• _WORK ORDER_
In the records below, find the line holding "You are a computer-use agent. Screen dimensions: 998x537" and the line holding "Click info icon". Set down both, with every line between them, exactly.

::: DATASET :::

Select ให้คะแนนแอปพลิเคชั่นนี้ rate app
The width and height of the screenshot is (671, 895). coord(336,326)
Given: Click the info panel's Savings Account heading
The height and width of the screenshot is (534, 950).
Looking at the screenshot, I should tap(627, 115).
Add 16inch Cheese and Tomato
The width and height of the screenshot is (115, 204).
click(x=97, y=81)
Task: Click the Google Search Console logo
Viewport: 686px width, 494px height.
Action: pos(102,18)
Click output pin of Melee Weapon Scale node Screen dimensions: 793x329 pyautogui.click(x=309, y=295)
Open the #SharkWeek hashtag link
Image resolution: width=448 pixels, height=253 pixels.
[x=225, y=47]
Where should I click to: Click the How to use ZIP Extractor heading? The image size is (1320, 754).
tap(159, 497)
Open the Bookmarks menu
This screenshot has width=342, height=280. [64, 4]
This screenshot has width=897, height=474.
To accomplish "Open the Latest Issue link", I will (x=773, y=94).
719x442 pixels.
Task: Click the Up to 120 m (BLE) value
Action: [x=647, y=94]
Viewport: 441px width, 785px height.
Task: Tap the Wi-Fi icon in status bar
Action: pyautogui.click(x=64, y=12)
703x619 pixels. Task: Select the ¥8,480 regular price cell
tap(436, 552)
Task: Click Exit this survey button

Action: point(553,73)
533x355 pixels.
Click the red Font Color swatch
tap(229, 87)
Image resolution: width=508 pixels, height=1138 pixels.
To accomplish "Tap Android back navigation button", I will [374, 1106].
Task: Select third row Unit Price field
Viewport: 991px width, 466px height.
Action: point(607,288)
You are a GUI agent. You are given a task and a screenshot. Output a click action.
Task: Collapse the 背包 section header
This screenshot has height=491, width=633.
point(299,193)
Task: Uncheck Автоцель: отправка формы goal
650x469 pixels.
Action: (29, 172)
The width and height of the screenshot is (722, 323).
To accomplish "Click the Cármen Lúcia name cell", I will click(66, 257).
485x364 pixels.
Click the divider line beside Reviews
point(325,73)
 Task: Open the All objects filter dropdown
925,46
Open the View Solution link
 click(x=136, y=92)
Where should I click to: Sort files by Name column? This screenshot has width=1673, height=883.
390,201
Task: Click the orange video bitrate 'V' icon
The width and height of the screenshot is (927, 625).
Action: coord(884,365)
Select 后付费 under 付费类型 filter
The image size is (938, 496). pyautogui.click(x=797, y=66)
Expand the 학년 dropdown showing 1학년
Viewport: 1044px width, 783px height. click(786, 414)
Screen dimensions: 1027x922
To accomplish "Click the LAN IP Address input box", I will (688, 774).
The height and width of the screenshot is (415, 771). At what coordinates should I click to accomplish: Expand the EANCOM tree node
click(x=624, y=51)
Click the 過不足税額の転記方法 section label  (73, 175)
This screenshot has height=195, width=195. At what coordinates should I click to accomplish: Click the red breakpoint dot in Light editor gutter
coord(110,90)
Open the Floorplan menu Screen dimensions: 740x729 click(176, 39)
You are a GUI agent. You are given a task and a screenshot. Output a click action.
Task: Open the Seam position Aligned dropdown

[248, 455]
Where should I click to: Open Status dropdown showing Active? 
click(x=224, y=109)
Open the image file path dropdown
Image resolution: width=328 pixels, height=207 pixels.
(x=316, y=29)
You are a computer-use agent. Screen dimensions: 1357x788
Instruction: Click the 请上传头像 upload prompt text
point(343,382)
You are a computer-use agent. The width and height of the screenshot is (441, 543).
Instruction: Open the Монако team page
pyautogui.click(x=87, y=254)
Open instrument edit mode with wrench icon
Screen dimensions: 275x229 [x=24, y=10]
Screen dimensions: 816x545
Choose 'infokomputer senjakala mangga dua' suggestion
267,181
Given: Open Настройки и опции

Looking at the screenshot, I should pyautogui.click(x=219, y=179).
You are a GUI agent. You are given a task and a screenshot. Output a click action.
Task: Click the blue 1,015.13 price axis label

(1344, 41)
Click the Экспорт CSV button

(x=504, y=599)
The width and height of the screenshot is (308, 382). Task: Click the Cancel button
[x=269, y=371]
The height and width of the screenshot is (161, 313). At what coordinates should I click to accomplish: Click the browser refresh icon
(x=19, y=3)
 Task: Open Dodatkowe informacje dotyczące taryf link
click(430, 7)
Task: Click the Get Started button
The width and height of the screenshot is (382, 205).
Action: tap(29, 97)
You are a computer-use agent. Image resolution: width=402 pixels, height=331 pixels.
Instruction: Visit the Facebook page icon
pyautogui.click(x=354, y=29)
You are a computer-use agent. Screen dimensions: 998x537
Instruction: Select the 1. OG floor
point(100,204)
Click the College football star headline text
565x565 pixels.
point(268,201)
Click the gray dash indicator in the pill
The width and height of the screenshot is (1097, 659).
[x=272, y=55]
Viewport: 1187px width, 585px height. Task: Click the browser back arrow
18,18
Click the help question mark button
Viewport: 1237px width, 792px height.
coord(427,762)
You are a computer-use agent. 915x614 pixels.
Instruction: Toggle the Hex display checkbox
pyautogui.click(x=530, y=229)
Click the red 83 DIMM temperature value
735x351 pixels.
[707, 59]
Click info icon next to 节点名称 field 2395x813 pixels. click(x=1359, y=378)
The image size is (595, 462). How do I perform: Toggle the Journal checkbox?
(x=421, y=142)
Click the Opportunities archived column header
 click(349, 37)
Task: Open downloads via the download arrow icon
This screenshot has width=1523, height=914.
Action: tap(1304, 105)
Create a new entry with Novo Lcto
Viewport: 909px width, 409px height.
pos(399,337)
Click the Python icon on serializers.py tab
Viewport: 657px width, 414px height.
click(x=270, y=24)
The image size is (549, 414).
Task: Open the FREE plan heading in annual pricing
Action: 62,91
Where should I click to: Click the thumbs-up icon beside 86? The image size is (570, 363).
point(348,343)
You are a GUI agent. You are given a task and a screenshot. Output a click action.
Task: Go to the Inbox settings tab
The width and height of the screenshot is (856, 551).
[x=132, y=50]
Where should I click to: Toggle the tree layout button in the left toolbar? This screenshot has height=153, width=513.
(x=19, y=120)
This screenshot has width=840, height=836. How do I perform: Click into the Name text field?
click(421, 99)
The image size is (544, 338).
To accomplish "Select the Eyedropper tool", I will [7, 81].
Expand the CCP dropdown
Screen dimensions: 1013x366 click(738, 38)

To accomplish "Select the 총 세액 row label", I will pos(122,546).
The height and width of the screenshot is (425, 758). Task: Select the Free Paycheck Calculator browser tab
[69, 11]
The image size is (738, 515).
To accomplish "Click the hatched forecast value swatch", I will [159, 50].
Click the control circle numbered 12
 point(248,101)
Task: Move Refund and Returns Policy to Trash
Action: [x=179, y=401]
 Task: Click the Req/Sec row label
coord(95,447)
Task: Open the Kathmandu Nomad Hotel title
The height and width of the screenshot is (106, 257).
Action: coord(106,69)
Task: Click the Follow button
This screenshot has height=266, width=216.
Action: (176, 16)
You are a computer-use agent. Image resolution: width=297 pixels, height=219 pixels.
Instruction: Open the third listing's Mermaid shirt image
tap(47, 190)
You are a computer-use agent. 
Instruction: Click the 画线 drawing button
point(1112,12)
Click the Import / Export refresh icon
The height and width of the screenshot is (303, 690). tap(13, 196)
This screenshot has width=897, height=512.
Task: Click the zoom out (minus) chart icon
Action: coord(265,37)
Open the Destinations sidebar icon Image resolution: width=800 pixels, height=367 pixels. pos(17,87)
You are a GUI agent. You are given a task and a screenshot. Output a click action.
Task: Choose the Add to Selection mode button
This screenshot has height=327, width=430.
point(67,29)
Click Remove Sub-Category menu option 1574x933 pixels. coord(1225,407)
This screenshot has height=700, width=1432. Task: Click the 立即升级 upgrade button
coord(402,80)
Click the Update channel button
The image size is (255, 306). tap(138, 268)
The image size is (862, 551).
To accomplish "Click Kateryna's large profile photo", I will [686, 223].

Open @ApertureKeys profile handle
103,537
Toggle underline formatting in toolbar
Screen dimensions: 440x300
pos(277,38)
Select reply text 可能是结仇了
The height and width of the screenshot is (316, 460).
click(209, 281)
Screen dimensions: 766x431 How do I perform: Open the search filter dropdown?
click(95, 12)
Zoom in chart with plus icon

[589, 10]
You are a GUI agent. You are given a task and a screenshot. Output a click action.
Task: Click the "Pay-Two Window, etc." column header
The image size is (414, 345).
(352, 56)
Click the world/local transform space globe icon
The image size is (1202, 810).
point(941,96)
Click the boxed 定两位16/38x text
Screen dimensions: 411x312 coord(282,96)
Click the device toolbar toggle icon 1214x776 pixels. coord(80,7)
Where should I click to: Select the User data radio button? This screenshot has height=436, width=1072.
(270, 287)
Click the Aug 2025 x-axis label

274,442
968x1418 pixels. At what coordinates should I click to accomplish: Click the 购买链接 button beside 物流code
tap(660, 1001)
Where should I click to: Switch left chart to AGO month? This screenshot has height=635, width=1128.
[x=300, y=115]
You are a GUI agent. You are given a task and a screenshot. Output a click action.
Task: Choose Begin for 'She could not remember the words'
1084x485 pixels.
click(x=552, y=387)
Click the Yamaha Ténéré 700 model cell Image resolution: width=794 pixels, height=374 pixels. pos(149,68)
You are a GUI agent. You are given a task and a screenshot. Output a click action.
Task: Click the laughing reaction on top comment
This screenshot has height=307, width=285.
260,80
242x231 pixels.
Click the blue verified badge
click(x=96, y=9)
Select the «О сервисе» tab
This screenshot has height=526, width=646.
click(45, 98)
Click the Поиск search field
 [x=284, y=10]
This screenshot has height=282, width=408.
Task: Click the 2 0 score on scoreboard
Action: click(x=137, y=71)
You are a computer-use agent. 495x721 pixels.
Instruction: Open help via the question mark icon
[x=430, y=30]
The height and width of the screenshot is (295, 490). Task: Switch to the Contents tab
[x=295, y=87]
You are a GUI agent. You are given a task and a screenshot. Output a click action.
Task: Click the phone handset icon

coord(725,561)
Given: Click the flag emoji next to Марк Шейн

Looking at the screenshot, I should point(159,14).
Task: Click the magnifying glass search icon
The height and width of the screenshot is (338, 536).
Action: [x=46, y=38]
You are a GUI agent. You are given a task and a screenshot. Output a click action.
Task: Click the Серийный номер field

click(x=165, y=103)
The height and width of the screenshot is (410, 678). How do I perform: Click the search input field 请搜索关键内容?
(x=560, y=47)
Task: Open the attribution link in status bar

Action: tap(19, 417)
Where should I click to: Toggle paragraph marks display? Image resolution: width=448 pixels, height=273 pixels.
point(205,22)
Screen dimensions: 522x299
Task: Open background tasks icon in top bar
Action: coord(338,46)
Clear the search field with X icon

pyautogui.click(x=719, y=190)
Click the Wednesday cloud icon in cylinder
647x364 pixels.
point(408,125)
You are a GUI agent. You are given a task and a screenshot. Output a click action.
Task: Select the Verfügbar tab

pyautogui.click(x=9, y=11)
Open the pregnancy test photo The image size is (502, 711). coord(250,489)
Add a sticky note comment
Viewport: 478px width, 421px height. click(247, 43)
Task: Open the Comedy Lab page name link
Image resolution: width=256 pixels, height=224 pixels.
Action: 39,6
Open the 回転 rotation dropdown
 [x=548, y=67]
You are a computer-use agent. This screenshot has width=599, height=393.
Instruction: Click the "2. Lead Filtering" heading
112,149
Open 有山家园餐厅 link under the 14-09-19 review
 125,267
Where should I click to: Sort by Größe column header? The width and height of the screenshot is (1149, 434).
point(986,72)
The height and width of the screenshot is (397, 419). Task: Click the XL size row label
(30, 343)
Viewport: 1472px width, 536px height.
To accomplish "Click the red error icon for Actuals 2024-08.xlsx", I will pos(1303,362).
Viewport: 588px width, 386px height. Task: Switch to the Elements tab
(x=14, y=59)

:::

• _EXERCISE RESULT_
You are a computer-use agent. Screen dimensions: 998x537
Instruction: Select the 1. OG floor
point(100,204)
Click the College football star headline text
565x565 pixels.
point(268,201)
Click the gray dash indicator in the pill
The width and height of the screenshot is (1097, 659).
[x=272, y=55]
Viewport: 1187px width, 585px height. Task: Click the browser back arrow
18,18
Click the help question mark button
Viewport: 1237px width, 792px height.
coord(427,762)
You are a computer-use agent. 915x614 pixels.
Instruction: Toggle the Hex display checkbox
pyautogui.click(x=530, y=229)
Click the red 83 DIMM temperature value
735x351 pixels.
[707, 59]
Click info icon next to 节点名称 field 2395x813 pixels. click(x=1359, y=378)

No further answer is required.